▶ ABOUT THIS TASK: All that is needed is the lines from the one containing "Powered by Shopify (341, 678)" through the end of the listing, printed exactly, with no pictures among them.

▶ DATA FOR PROCESSING:
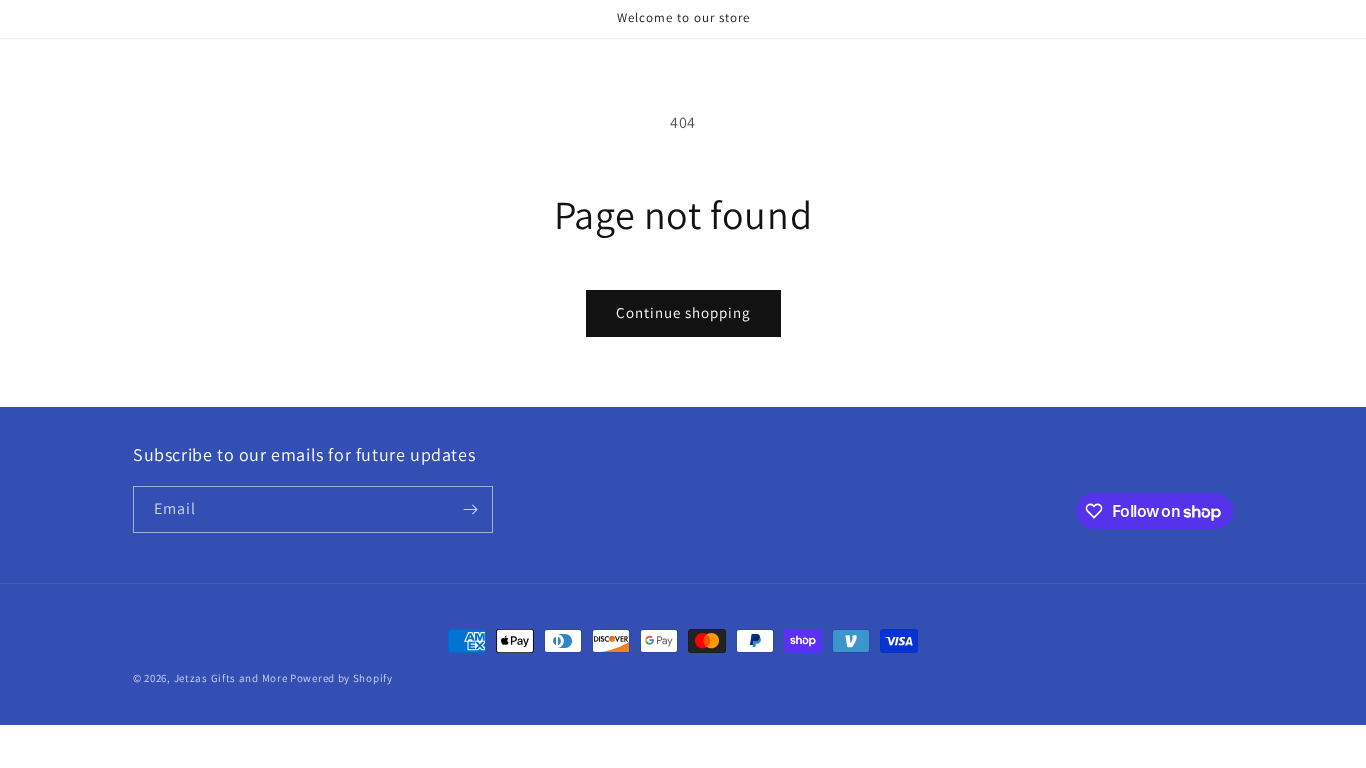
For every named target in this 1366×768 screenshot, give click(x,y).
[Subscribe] (470, 509)
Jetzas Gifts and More (231, 678)
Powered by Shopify (341, 678)
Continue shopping (683, 312)
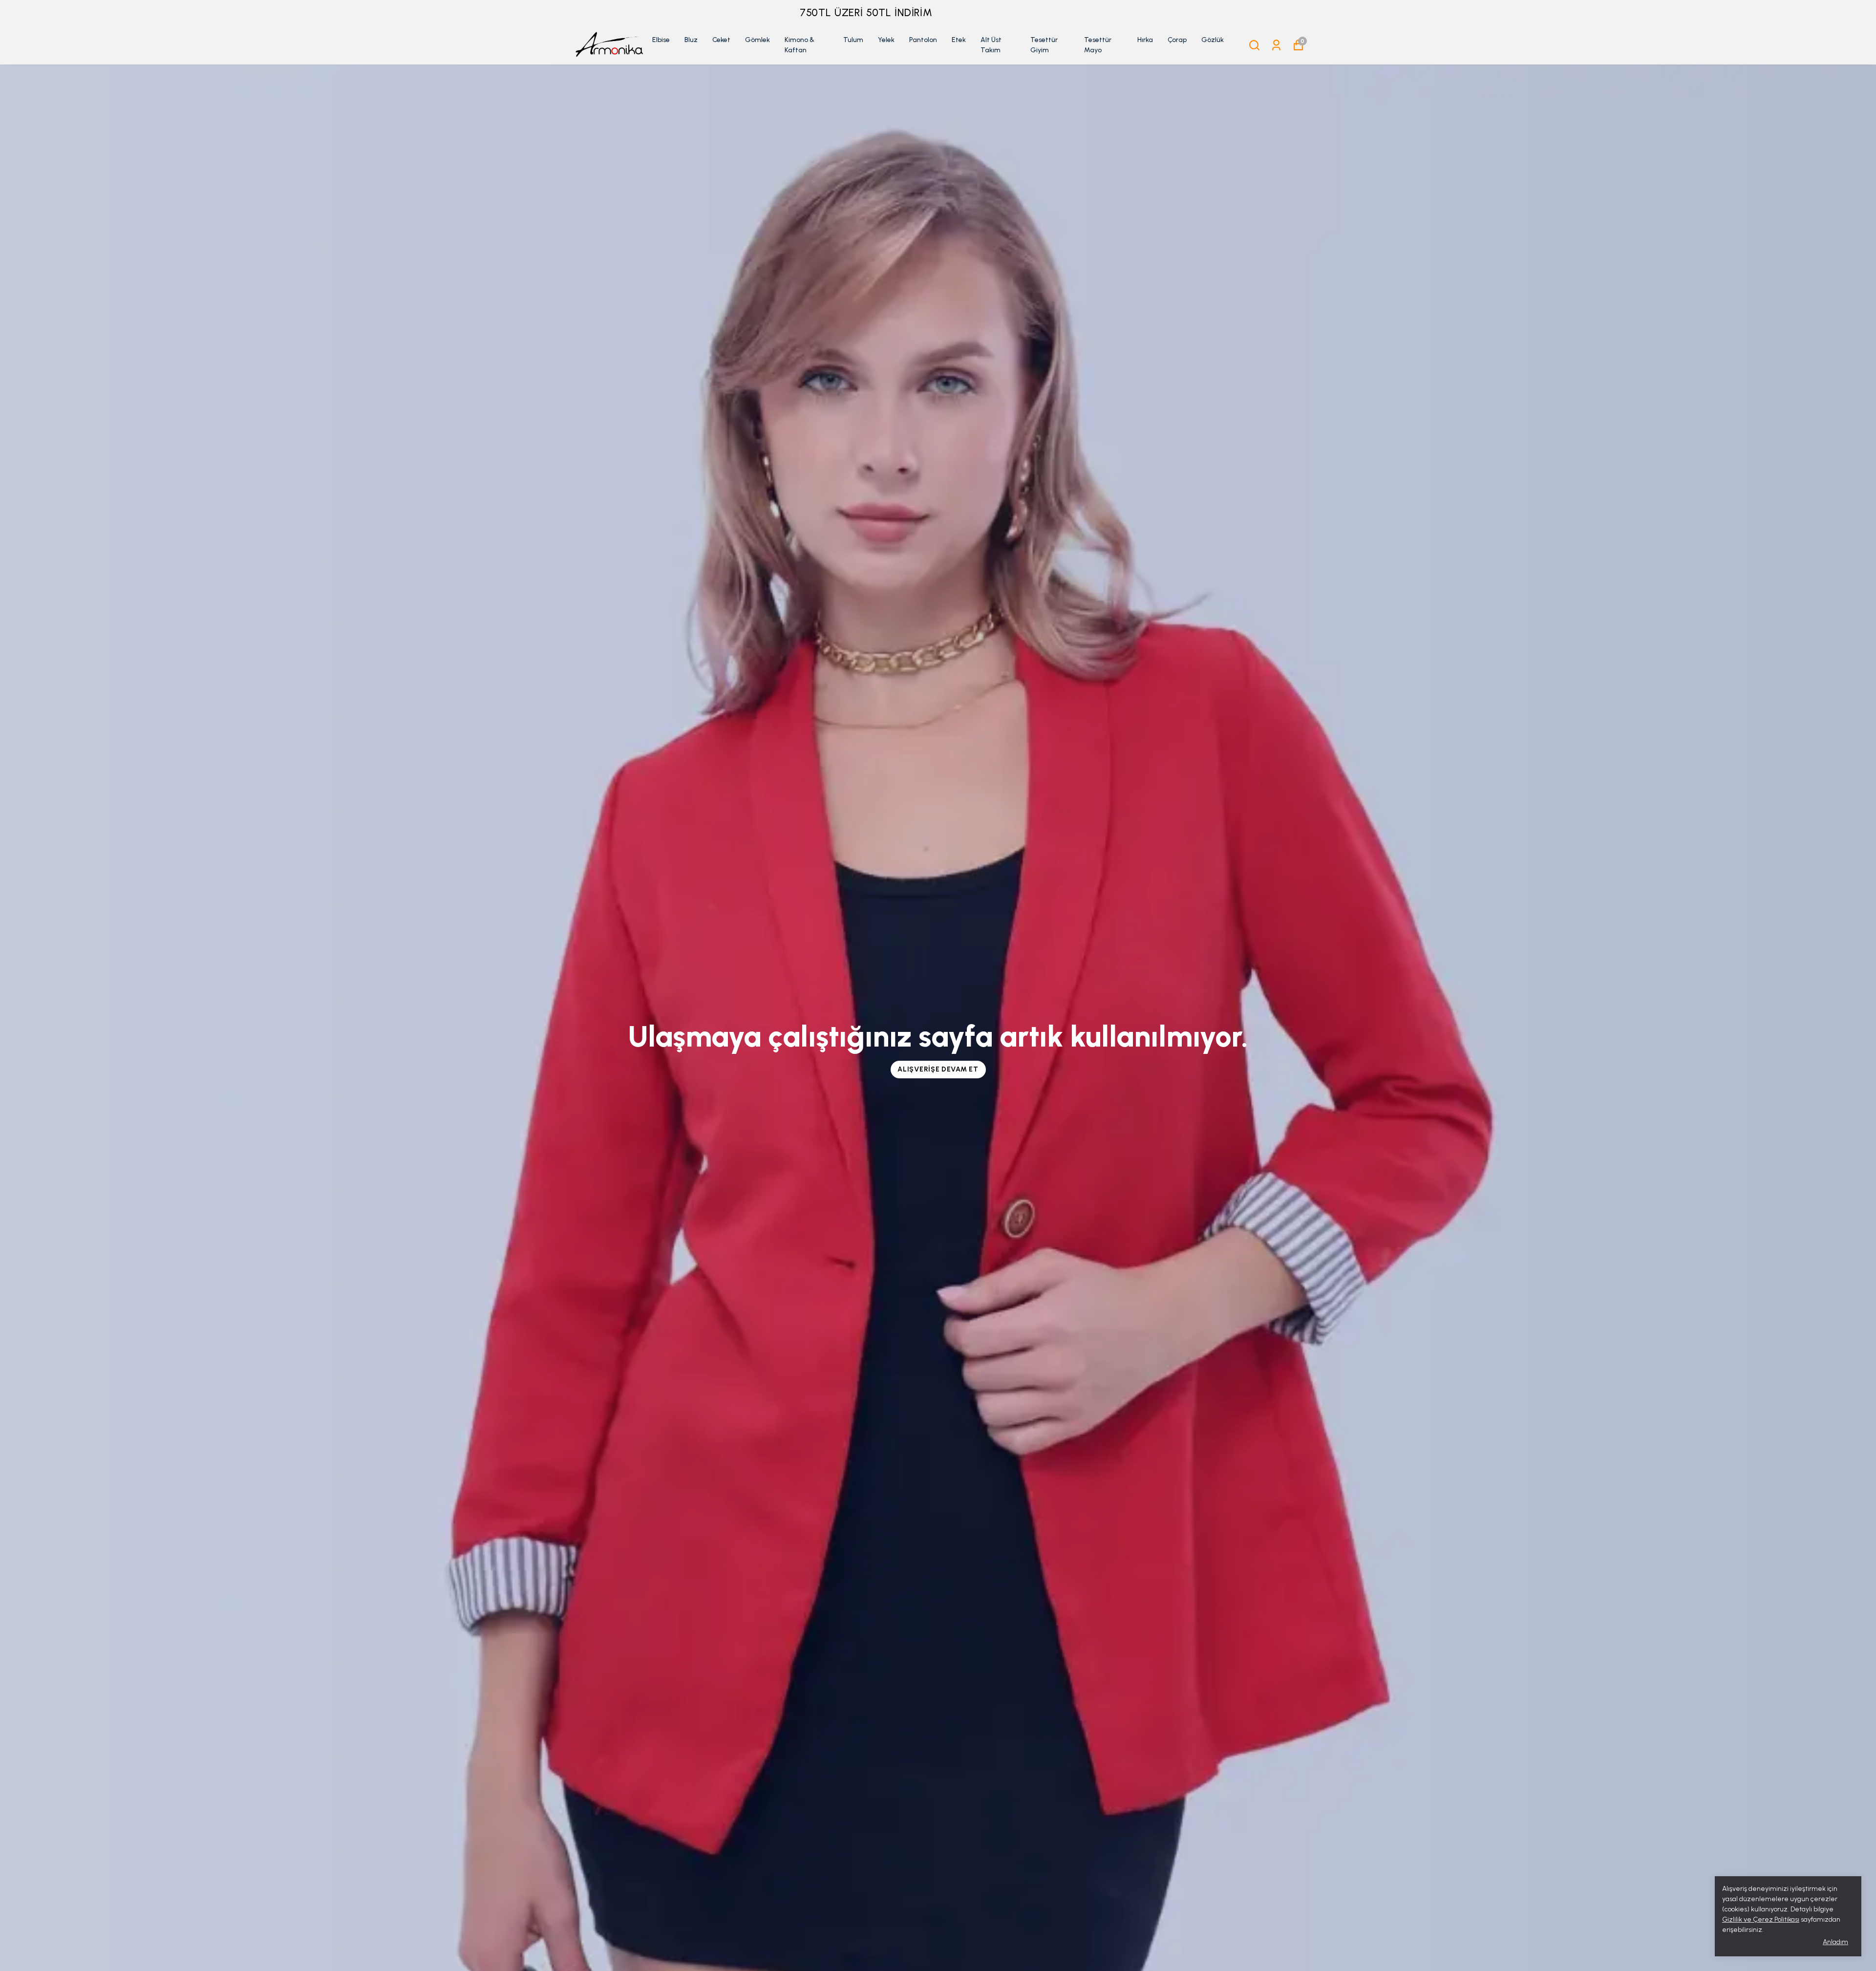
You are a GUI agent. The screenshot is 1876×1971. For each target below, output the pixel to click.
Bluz (691, 40)
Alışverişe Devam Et (937, 1069)
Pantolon (923, 40)
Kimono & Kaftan (799, 45)
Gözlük (1212, 40)
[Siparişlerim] (1276, 45)
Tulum (853, 40)
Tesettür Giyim (1044, 45)
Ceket (721, 40)
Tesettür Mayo (1097, 45)
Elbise (661, 40)
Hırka (1145, 40)
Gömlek (757, 40)
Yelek (886, 40)
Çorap (1177, 40)
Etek (959, 40)
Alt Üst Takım (991, 45)
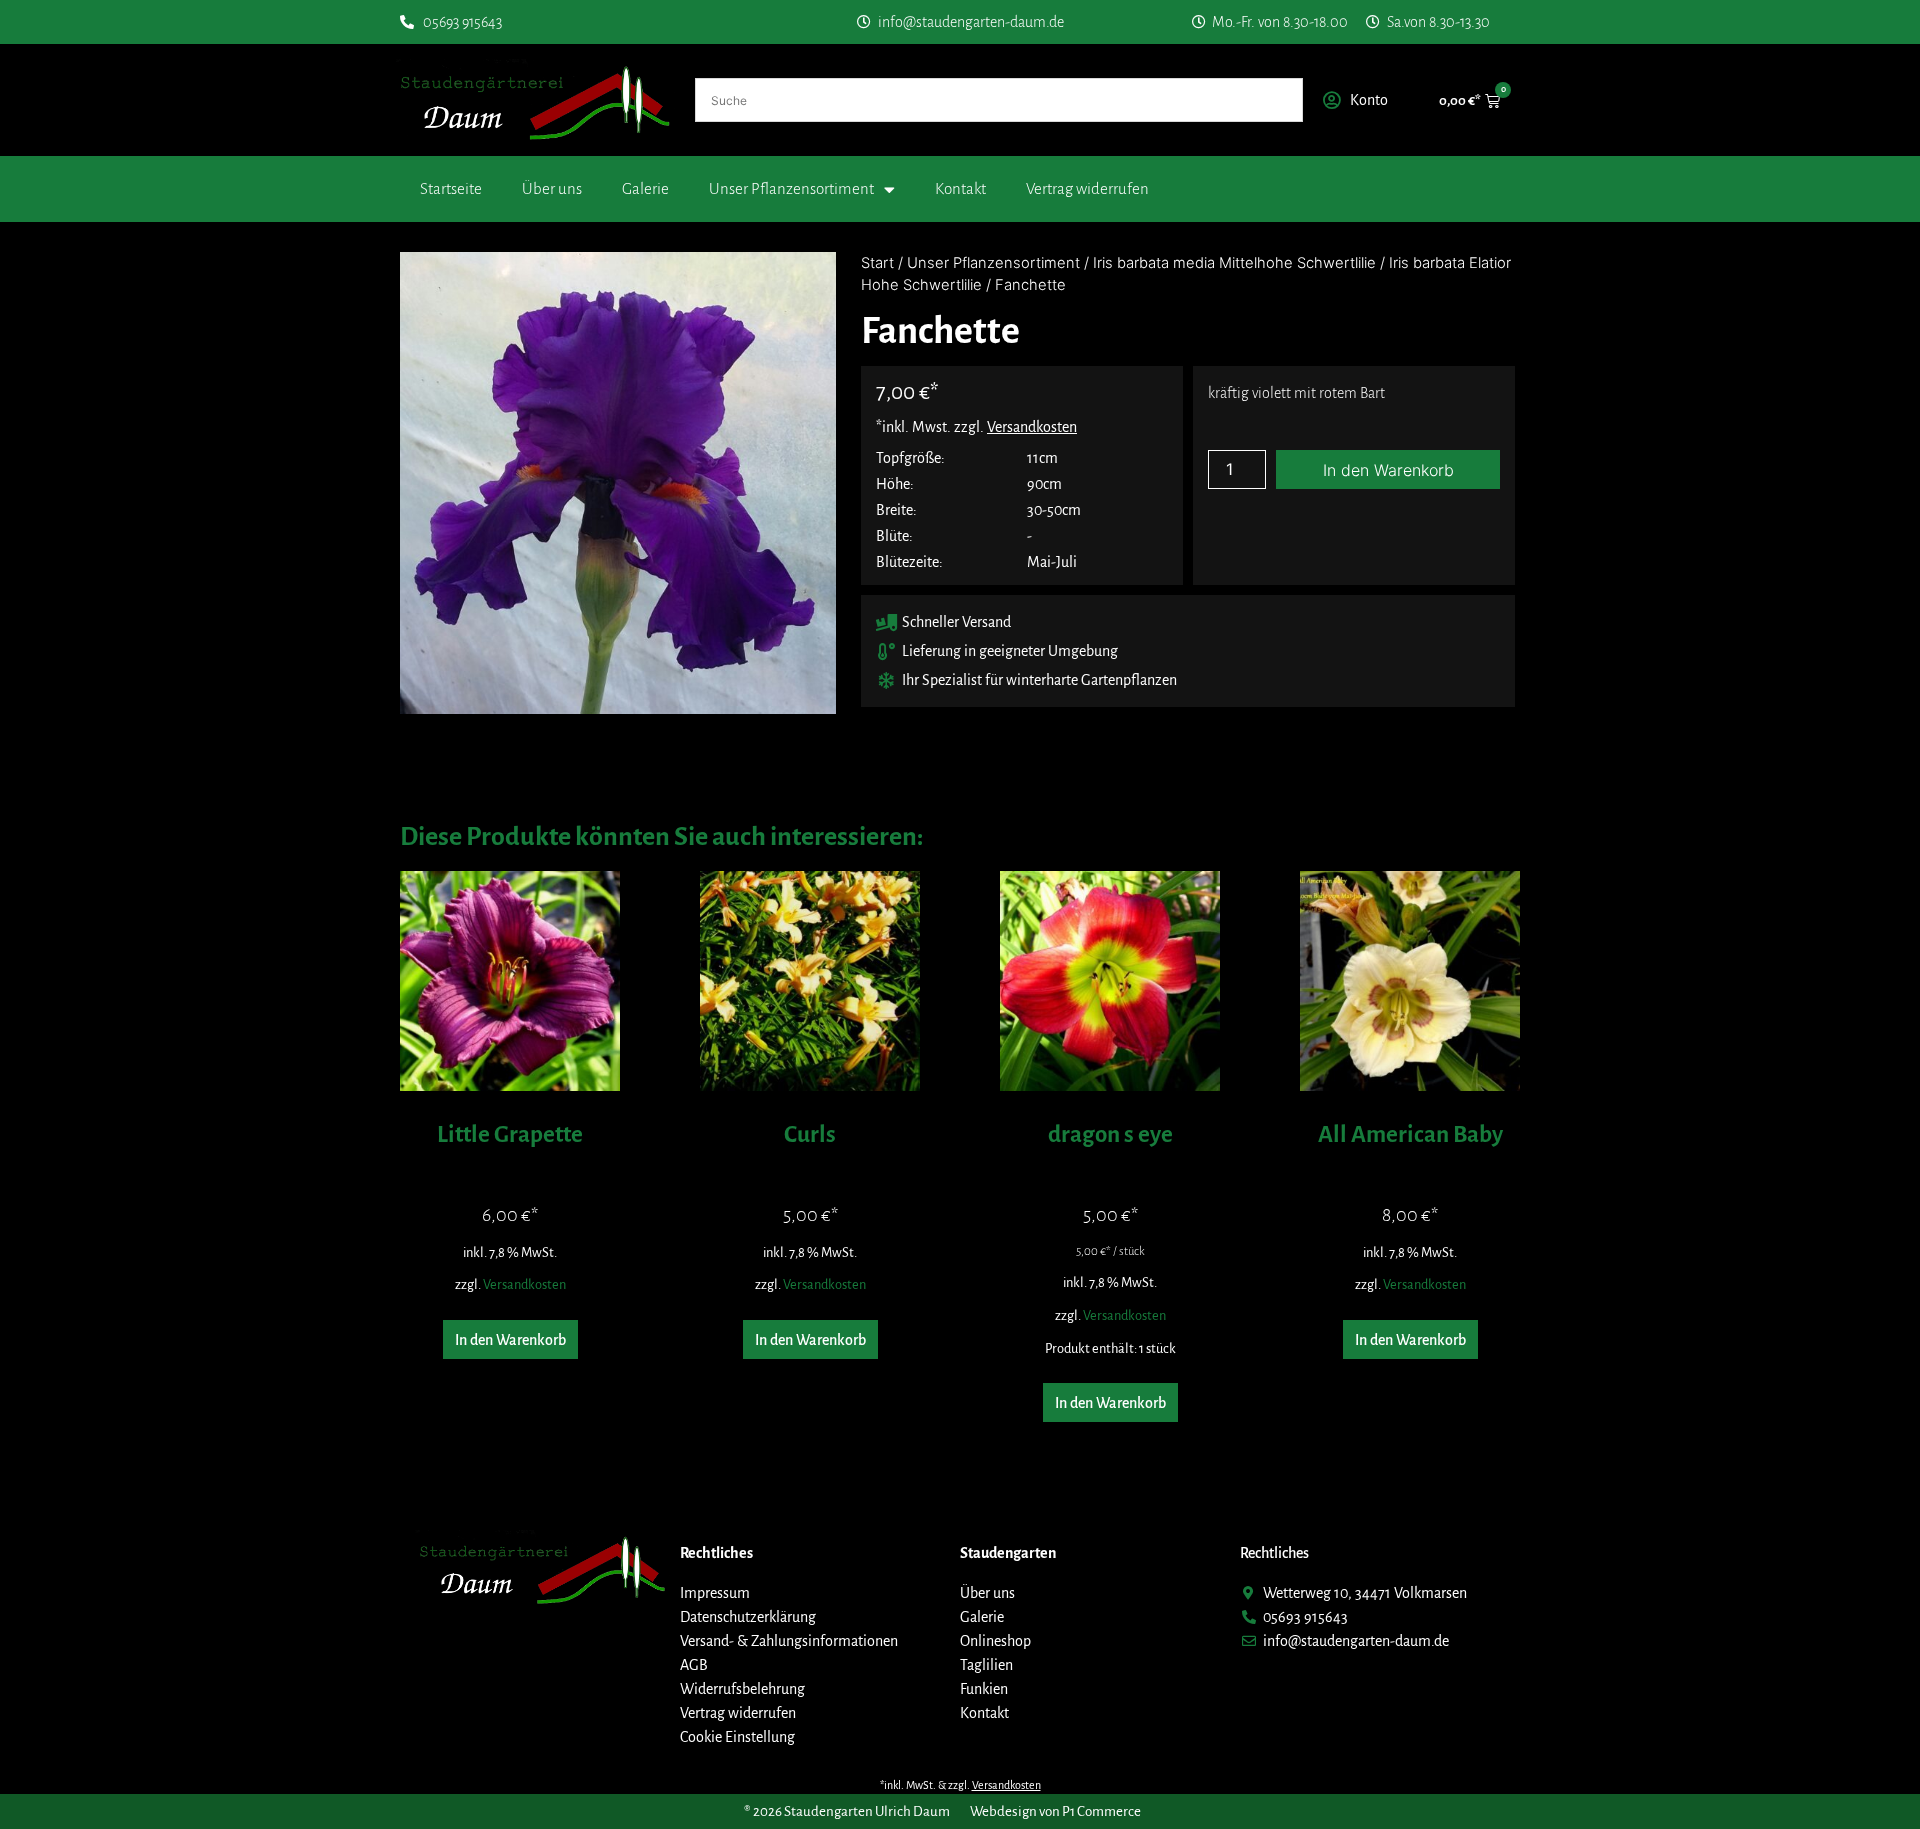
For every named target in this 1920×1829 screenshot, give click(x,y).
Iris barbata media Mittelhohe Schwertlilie (1234, 263)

▶ EXERCISE OUTPUT:
Powered by Shopify (341, 678)
Continue shopping (683, 312)
You are a GUI agent. The screenshot is 1876×1971. For each target below, output the pixel to click.
Bluz (691, 40)
Alışverişe Devam Et (937, 1069)
Pantolon (923, 40)
Kimono & Kaftan (799, 45)
Gözlük (1212, 40)
[Siparişlerim] (1276, 45)
Tulum (853, 40)
Tesettür Giyim (1044, 45)
Ceket (721, 40)
Tesettür Mayo (1097, 45)
Elbise (661, 40)
Hırka (1145, 40)
Gömlek (757, 40)
Yelek (886, 40)
Çorap (1177, 40)
Etek (959, 40)
Alt Üst Takım (991, 45)
For every named target in this 1920×1829 screenshot, give click(x,y).
Iris barbata media Mittelhohe Schwertlilie (1234, 263)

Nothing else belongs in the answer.